Civilization’s primary function

The fairy tale, The Princess and the Pea, alludes to the primary purpose of civilization. The moral of this story is that in seeking comfort, the Princess experiences less comfort. Put bluntly, what we expect out of life determines how miserable our lives turn out to feel. On the other hand, living each day in “a cup is half full” sort of way will make the best of most situations.

In the wild, animals—including our early ancestors—begin each day with the cup empty, and spend the day filling it as best they could. The unintended consequence of civilization is how this can disrupt the moment-to-moment living process. It allows us to store up wealth whether that is pigs and wheat, or gold to buy pigs and wheat. This exasperates our situation because like the Princess and the Pea, we can afford to expect and seek an ever-increasing degree of comfort and security.

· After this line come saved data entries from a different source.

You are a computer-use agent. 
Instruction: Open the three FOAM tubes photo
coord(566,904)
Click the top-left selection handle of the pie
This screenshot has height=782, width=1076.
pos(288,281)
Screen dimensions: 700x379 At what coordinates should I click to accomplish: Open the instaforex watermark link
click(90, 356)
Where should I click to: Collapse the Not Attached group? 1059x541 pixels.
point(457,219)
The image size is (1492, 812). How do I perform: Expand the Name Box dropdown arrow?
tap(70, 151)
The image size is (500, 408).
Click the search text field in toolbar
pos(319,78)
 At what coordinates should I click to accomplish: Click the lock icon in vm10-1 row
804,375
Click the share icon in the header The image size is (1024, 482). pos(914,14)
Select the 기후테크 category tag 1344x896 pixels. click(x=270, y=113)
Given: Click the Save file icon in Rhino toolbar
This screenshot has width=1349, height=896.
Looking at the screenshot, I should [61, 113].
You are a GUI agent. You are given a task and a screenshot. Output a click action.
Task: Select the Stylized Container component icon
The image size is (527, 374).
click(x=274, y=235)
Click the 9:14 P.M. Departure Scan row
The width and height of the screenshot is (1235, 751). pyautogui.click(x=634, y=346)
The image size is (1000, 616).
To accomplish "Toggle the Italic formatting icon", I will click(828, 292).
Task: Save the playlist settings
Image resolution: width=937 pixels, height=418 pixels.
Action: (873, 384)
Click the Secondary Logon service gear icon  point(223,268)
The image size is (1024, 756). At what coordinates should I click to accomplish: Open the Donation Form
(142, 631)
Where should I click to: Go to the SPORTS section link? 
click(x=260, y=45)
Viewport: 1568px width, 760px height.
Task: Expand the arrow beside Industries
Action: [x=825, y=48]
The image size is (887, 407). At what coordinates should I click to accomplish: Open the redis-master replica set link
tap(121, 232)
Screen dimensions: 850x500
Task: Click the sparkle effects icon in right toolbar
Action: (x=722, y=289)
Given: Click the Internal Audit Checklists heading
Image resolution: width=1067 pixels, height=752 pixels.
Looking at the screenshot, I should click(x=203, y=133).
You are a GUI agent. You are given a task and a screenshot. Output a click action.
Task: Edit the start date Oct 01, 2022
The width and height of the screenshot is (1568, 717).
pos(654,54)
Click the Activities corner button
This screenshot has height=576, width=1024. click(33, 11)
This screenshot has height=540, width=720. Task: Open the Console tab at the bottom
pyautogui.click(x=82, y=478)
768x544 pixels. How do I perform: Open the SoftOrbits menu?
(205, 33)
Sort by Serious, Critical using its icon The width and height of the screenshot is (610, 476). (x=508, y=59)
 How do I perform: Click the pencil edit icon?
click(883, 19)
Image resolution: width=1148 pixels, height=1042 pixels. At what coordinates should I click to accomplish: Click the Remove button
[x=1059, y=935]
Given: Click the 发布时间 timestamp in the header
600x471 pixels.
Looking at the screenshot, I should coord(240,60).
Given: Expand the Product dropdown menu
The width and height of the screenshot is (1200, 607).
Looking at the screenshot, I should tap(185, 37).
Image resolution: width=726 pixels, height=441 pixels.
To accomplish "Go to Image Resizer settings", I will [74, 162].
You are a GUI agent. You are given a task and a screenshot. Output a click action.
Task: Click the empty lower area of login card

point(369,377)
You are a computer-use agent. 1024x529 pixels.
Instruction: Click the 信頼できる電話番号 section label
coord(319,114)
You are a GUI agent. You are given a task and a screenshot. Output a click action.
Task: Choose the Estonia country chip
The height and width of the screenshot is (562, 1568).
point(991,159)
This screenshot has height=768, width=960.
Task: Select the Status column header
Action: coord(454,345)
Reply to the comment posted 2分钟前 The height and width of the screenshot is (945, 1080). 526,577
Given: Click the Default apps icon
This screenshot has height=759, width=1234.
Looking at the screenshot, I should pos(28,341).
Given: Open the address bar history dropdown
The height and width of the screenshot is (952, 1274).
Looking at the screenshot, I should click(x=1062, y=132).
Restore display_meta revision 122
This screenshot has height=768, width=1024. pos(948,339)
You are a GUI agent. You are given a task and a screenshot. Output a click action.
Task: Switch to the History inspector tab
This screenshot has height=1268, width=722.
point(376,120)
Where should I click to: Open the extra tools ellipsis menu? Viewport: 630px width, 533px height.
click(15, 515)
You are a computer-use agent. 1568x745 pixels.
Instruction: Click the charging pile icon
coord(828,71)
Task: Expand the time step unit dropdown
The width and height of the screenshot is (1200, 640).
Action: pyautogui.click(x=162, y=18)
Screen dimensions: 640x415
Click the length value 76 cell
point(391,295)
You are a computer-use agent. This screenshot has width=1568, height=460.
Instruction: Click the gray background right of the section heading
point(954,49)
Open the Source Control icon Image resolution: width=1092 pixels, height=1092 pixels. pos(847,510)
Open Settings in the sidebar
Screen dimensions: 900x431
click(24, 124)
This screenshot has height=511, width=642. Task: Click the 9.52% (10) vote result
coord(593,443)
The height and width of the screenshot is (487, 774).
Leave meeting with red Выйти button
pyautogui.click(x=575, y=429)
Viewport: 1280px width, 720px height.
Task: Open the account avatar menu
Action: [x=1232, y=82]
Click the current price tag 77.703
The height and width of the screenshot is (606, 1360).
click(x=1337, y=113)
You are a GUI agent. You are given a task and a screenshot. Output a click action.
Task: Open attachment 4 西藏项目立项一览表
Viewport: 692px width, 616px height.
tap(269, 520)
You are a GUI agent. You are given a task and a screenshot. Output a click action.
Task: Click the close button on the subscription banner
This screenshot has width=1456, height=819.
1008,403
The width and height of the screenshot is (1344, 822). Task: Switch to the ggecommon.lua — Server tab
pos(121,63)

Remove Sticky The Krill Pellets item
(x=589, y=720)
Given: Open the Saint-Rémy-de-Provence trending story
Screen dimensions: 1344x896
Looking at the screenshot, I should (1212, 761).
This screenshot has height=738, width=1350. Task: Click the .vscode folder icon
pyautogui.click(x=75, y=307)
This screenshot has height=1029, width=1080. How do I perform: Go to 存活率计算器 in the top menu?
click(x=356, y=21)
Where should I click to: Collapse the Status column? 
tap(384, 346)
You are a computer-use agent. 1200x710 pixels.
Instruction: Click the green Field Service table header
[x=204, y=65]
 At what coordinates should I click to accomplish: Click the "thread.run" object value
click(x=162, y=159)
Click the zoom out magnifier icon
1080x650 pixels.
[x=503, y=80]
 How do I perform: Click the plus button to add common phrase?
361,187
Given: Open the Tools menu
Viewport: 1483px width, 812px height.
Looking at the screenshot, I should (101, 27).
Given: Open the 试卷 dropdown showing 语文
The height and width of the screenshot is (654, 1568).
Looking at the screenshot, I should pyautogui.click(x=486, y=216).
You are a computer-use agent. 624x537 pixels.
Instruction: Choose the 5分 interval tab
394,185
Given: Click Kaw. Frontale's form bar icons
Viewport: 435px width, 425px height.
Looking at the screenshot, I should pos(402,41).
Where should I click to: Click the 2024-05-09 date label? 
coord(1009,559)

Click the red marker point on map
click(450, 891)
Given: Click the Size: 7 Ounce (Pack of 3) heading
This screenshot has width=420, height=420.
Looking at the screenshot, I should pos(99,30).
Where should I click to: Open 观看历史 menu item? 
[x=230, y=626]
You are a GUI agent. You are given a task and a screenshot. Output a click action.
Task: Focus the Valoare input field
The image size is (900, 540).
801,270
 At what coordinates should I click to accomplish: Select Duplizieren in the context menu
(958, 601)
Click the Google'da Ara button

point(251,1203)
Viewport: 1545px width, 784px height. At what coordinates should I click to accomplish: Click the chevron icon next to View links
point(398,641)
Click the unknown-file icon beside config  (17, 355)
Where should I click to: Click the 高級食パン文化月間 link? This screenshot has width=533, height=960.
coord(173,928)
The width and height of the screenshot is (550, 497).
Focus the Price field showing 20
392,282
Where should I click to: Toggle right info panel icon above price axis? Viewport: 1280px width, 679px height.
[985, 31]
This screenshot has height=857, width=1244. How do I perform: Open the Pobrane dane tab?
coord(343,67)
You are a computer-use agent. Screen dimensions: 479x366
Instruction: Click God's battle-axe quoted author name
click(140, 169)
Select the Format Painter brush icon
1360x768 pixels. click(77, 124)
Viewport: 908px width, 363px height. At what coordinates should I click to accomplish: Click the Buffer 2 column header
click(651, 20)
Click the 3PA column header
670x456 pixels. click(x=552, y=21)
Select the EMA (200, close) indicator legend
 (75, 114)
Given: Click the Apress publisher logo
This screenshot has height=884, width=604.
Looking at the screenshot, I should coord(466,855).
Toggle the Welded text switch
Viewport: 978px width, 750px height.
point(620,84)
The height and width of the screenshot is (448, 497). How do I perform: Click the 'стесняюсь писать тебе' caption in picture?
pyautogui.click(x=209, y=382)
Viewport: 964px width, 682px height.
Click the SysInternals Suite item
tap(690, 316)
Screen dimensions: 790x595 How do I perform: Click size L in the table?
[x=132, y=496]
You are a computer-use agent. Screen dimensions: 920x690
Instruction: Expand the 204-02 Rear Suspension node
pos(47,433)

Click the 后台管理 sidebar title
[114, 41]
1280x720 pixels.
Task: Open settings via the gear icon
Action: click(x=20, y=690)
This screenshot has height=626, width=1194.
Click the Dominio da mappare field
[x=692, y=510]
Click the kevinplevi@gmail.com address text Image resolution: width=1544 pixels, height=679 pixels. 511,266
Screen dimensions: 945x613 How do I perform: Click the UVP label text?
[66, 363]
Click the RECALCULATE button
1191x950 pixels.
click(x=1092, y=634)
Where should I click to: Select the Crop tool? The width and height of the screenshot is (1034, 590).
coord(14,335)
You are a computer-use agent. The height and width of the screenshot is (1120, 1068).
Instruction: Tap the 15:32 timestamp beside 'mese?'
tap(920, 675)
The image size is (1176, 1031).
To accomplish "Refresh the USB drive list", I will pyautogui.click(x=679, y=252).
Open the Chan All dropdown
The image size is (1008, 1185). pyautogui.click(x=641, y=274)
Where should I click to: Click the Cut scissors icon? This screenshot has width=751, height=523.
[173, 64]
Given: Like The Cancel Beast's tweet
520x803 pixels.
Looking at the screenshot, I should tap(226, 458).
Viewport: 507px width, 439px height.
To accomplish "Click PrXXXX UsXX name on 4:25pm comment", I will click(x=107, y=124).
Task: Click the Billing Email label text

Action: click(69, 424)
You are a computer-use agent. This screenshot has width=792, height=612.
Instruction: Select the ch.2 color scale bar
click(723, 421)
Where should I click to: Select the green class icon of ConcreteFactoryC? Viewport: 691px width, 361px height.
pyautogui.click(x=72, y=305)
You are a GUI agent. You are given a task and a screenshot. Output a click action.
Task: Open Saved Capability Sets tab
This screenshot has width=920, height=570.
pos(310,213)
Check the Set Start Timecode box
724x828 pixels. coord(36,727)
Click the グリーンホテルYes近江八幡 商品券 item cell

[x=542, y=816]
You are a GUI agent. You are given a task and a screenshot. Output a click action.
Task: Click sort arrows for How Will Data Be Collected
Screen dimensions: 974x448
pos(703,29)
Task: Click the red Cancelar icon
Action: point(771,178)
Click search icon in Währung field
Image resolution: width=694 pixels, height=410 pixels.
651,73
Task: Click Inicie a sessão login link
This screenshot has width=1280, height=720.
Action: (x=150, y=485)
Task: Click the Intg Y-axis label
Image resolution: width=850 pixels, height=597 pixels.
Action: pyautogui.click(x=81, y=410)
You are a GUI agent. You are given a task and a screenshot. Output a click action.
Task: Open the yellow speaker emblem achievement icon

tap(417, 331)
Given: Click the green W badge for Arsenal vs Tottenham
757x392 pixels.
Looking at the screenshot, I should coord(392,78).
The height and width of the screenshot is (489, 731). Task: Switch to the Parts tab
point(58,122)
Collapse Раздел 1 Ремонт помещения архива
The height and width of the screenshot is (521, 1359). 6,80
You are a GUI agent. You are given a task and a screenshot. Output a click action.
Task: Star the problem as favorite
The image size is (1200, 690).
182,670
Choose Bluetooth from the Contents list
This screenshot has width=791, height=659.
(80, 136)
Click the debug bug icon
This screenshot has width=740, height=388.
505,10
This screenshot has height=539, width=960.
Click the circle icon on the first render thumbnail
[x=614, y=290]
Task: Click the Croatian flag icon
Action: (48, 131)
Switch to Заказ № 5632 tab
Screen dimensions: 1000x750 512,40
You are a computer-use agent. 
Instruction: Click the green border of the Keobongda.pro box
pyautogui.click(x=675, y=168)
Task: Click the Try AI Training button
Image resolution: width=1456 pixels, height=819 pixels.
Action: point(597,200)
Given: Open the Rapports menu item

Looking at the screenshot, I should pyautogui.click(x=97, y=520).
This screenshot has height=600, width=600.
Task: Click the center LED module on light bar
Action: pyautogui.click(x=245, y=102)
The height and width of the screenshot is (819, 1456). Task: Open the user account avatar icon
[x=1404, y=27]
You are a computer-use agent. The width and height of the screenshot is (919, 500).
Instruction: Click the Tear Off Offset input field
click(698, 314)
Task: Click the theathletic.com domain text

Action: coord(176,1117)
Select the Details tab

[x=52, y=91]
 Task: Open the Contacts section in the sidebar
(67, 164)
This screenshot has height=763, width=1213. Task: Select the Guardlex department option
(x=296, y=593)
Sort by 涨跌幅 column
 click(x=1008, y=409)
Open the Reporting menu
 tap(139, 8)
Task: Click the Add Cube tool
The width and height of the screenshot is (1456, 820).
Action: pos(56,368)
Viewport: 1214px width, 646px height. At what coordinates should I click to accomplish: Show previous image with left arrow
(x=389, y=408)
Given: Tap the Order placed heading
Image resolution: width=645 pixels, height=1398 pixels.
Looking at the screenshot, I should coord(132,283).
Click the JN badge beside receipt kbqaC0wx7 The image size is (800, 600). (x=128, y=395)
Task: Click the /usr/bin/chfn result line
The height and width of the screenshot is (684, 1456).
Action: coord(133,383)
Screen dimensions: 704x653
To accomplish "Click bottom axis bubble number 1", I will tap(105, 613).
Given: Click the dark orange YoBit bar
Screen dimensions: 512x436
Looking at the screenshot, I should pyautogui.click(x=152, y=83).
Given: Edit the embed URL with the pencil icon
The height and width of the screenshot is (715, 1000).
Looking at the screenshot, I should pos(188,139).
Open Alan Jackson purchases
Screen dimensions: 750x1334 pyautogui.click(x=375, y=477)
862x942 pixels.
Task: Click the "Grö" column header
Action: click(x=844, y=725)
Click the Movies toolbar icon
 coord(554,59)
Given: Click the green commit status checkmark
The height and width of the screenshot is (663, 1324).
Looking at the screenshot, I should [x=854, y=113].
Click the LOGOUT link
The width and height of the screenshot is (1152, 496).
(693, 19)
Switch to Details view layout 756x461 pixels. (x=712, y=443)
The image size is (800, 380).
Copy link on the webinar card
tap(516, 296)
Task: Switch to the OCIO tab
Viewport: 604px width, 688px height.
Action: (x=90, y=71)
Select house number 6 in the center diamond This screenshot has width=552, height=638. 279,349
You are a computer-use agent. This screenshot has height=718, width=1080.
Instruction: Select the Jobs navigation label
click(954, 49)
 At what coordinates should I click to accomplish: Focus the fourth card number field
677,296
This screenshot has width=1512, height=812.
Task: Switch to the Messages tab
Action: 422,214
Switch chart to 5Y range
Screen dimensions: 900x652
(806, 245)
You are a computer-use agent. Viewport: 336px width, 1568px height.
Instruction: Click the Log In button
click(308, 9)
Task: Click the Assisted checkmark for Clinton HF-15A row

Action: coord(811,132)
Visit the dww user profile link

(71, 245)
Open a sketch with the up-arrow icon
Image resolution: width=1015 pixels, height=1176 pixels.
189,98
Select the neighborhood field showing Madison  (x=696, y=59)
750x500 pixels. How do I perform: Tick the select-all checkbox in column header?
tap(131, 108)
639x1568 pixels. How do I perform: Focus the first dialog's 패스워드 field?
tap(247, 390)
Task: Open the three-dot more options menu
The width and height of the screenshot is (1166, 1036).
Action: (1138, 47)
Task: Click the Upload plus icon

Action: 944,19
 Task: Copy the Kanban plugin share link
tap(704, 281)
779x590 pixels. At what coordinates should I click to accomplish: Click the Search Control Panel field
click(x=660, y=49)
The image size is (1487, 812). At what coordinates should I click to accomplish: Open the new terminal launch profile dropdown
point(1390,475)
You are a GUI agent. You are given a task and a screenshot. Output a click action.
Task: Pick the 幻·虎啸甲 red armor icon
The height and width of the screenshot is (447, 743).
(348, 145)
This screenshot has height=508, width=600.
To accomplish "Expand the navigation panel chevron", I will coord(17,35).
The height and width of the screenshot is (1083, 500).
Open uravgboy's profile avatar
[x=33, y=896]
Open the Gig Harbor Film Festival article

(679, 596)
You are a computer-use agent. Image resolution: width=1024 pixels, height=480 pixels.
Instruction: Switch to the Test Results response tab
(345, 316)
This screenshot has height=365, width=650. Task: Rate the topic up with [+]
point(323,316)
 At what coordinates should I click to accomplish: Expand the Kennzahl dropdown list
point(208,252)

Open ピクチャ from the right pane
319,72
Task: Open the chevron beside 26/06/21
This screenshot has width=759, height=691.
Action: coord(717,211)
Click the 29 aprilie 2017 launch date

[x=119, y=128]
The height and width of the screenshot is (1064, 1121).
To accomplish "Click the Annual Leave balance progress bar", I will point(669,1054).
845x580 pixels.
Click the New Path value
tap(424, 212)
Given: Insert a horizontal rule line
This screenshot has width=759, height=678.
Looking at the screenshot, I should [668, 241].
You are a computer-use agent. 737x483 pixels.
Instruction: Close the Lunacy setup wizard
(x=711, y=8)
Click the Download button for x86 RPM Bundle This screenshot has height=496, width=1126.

Of course, pointing out this natural dynamic isn’t going to help anyone approach life radically different… including me, to be honest. However, at least it is helpful to know this dynamic in principle and attempt to validate it through life experience. Even so, instinct, and the emotion it stirs, continually permits me to misinterpret circumstances, expect, and overreact. It is therefore vital to observe life and re-verify this natural process continually. Doing so parallels the Taoist constant [cháng (常) ordinary; normal; constant; invariable; usually] referred to throughout the Tao Te Ching and spoken to succinctly in chapter 16:

Devote effort to emptiness, sincerely watch stillness.
Everything ‘out there’ rises up together, and I watch again.
Everything ‘out there’, one and all, return again to their root cause.
Returning to the root cause is called stillness,
… this means answering to one’s destiny;
Answering to one’s destiny is called the constant,
… knowing the constant is called honest.
Not knowing the constant, rash actions lead to ominous results.
Knowing the constant allows, allowing therefore impartial,
Impartial therefore whole, whole therefore natural,
Natural therefore the way.
The way therefore long enduring, nearly rising beyond oneself.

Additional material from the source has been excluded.